*** Opening Provided material ***

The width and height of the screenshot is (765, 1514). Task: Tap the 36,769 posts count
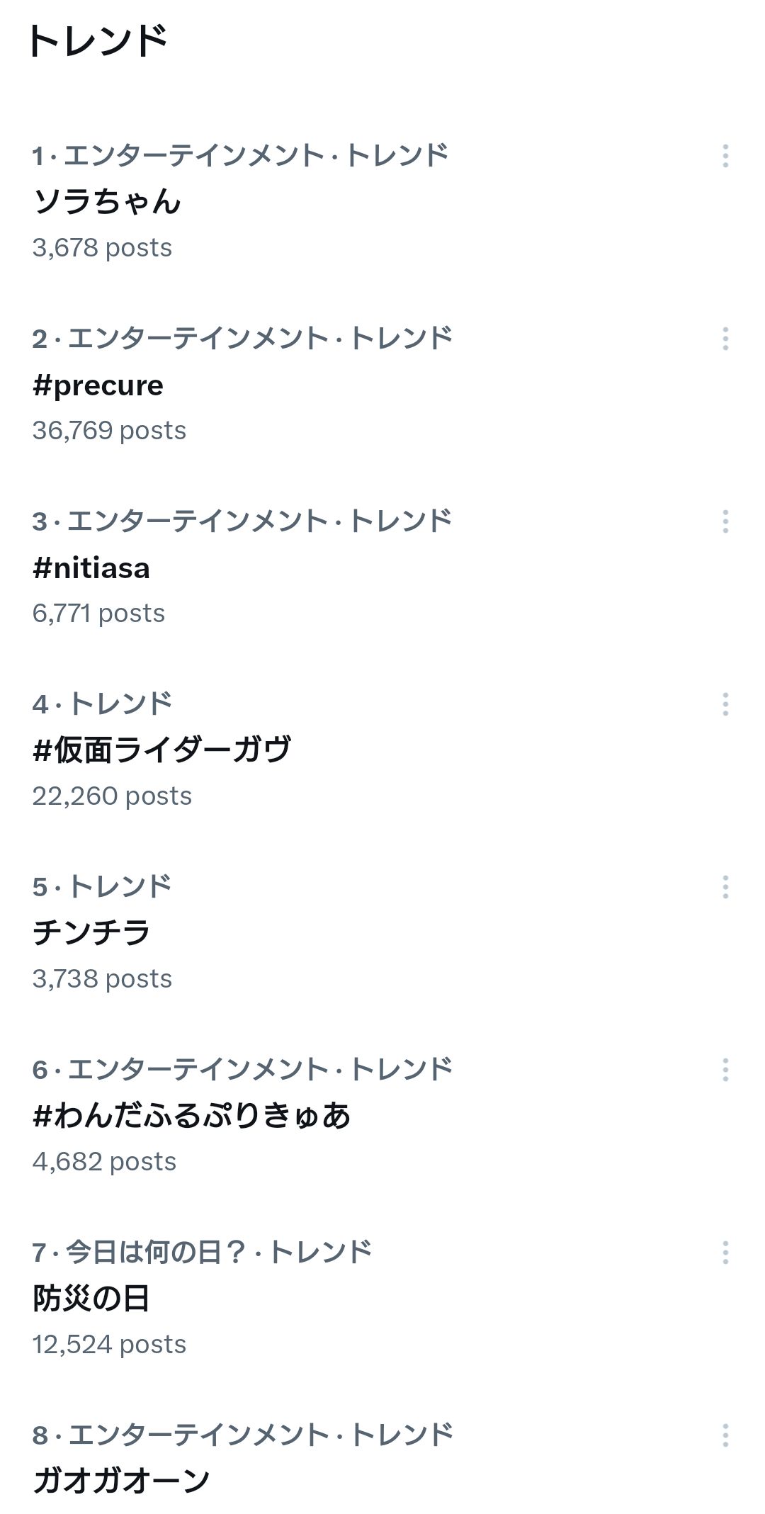click(109, 431)
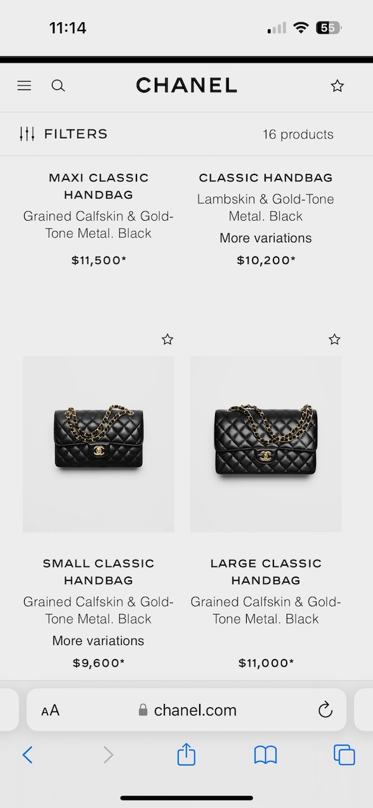Open Safari tabs overview

pyautogui.click(x=344, y=755)
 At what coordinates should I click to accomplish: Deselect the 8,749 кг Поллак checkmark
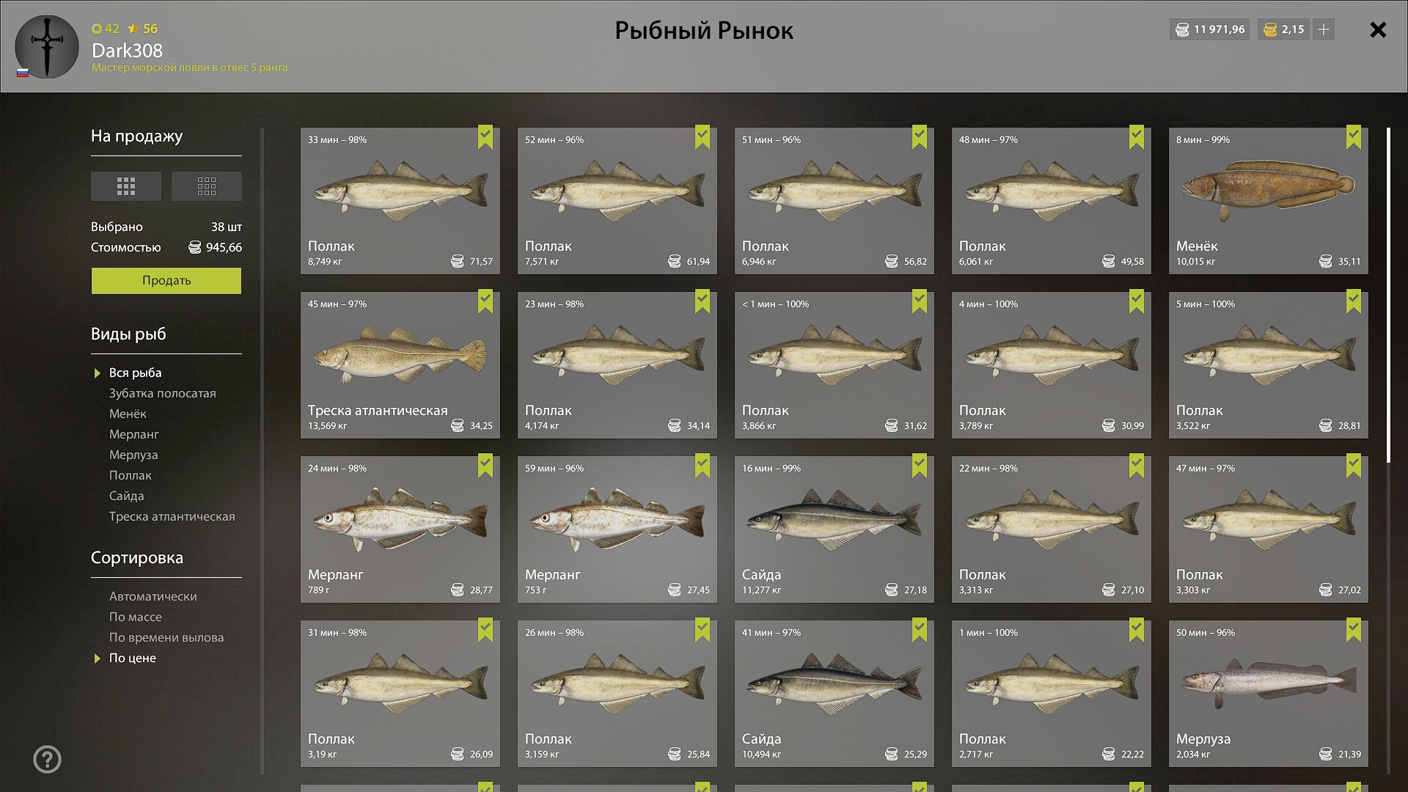pyautogui.click(x=485, y=137)
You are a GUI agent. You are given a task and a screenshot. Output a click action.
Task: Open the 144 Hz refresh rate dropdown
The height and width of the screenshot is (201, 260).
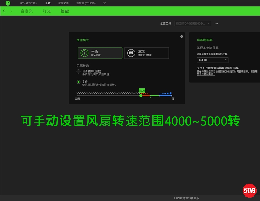pos(213,60)
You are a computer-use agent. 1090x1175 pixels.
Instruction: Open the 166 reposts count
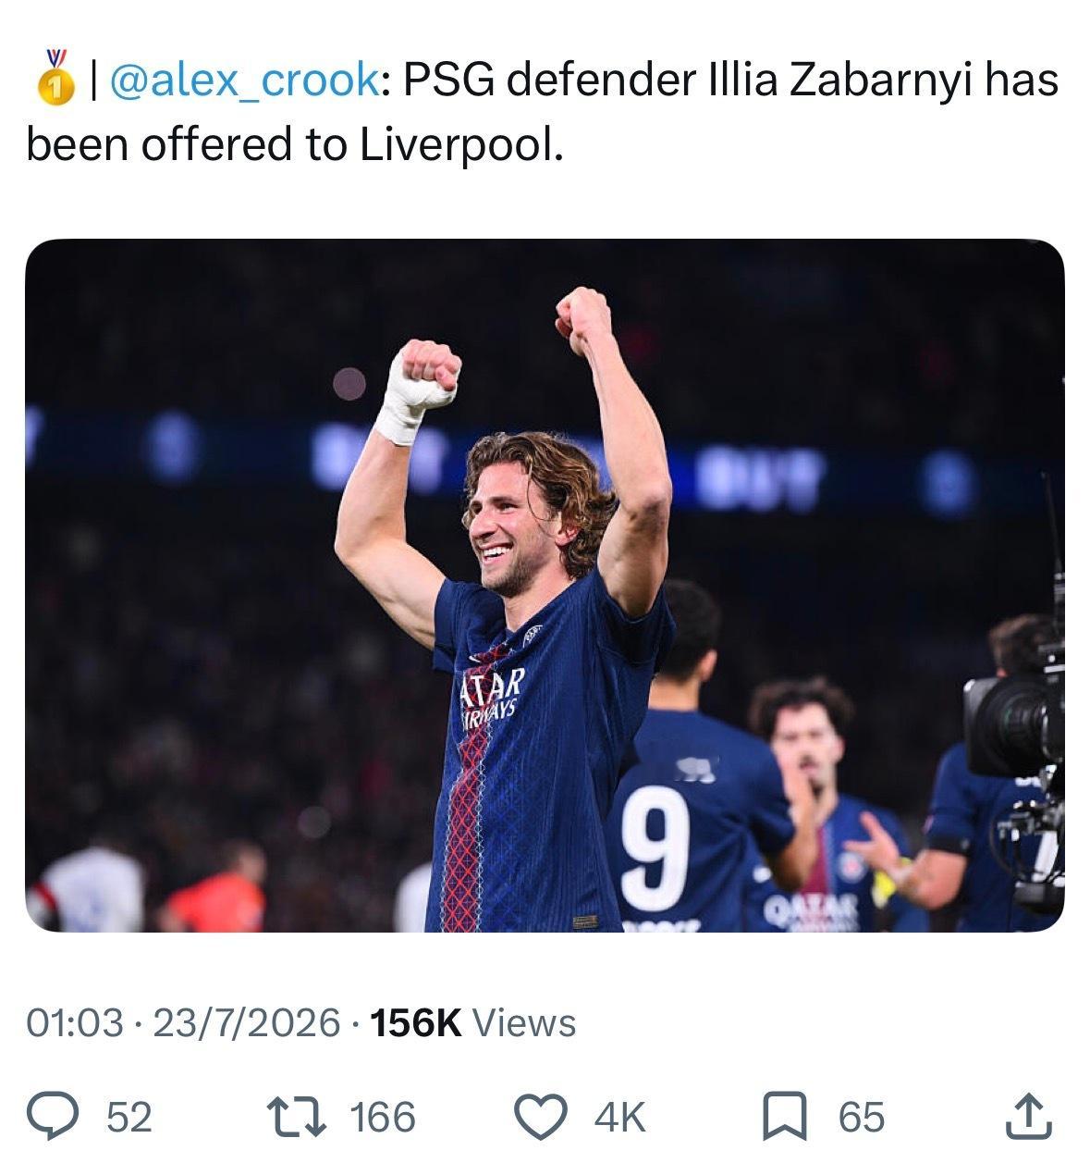tap(383, 1117)
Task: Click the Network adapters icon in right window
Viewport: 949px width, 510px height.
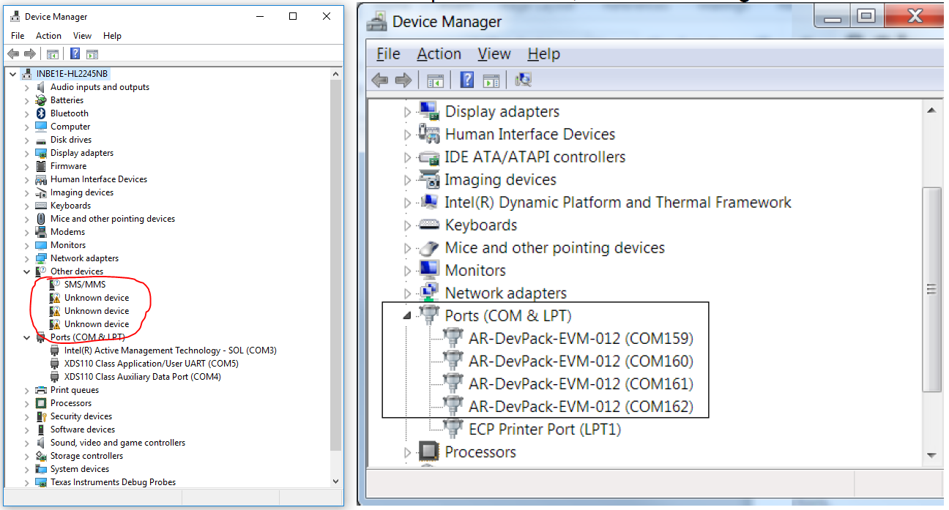Action: pos(429,292)
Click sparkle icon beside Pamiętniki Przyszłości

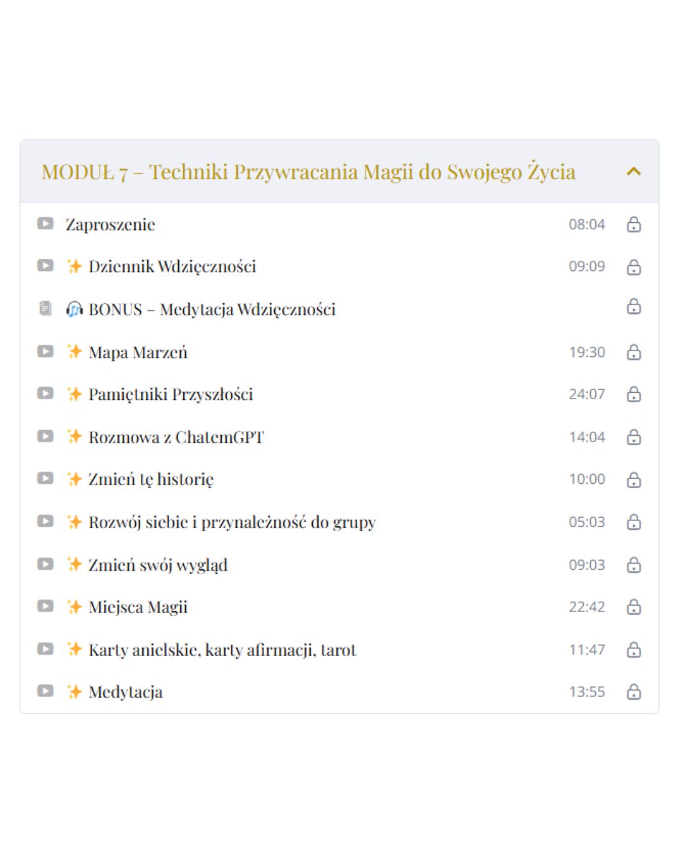[x=74, y=394]
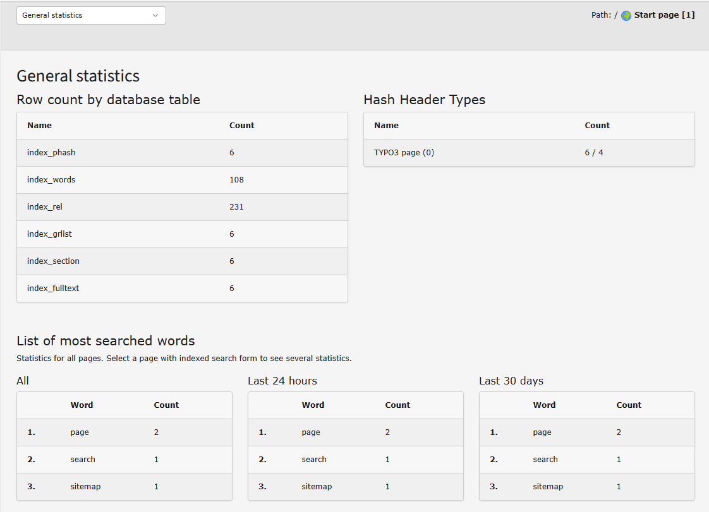Open the General statistics module dropdown

click(x=90, y=15)
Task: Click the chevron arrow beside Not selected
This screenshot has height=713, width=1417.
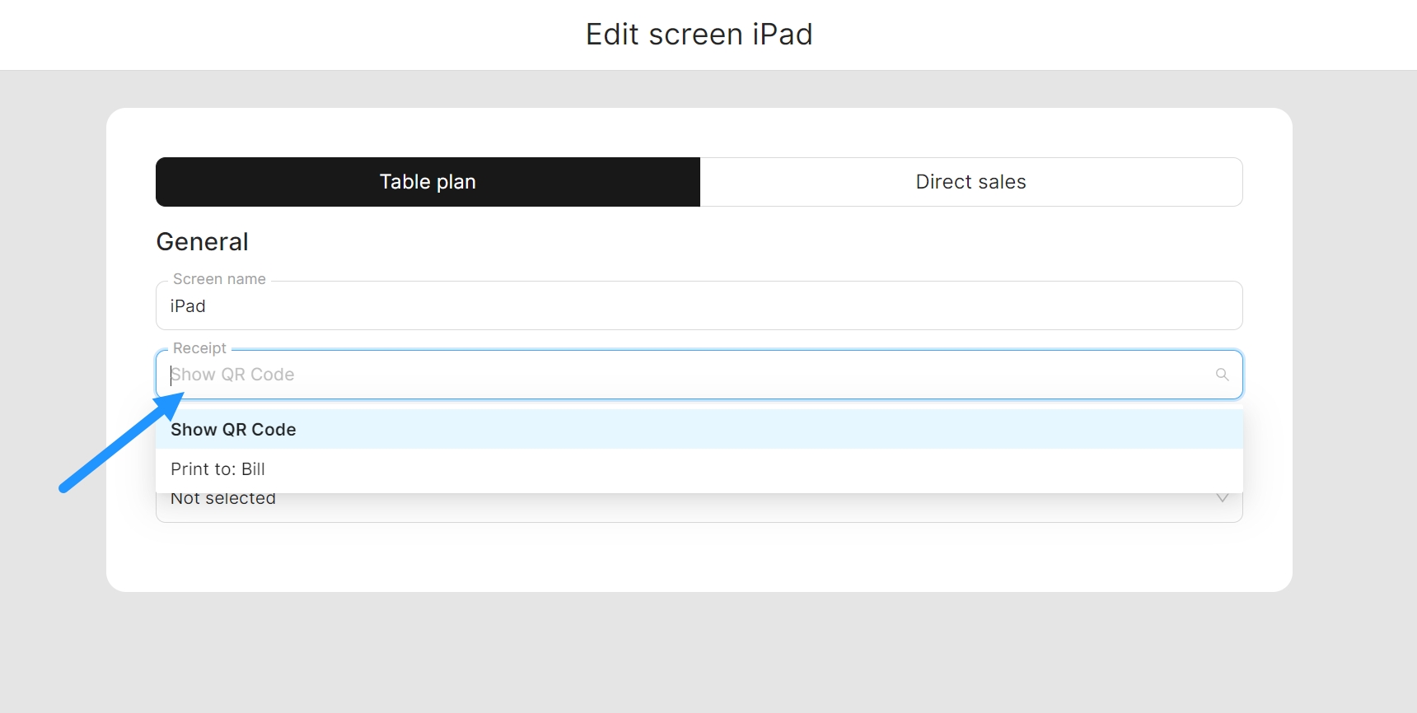Action: (1223, 499)
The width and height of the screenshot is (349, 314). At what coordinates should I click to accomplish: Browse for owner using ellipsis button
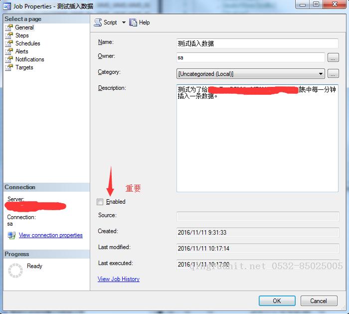click(333, 58)
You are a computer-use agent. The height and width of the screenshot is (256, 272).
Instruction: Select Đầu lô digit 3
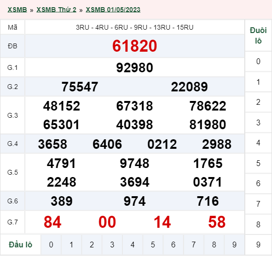112,245
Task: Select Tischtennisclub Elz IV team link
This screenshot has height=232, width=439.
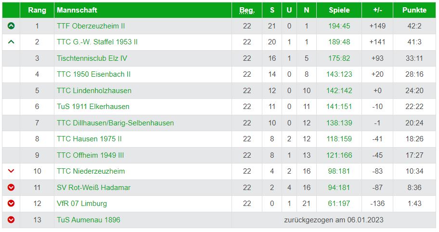Action: (92, 58)
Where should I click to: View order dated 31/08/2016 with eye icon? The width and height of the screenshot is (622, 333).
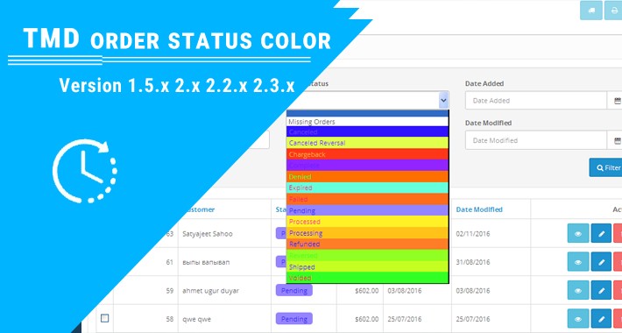pos(578,262)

*** Closing Provided material ***

** Description of the task **
Some lines above contain the word "computer". Copy each of them.

** Output below **
You are a computer-use agent. 1090x1175 pixels.
You are a computer-use agent. The height and width of the screenshot is (256, 272).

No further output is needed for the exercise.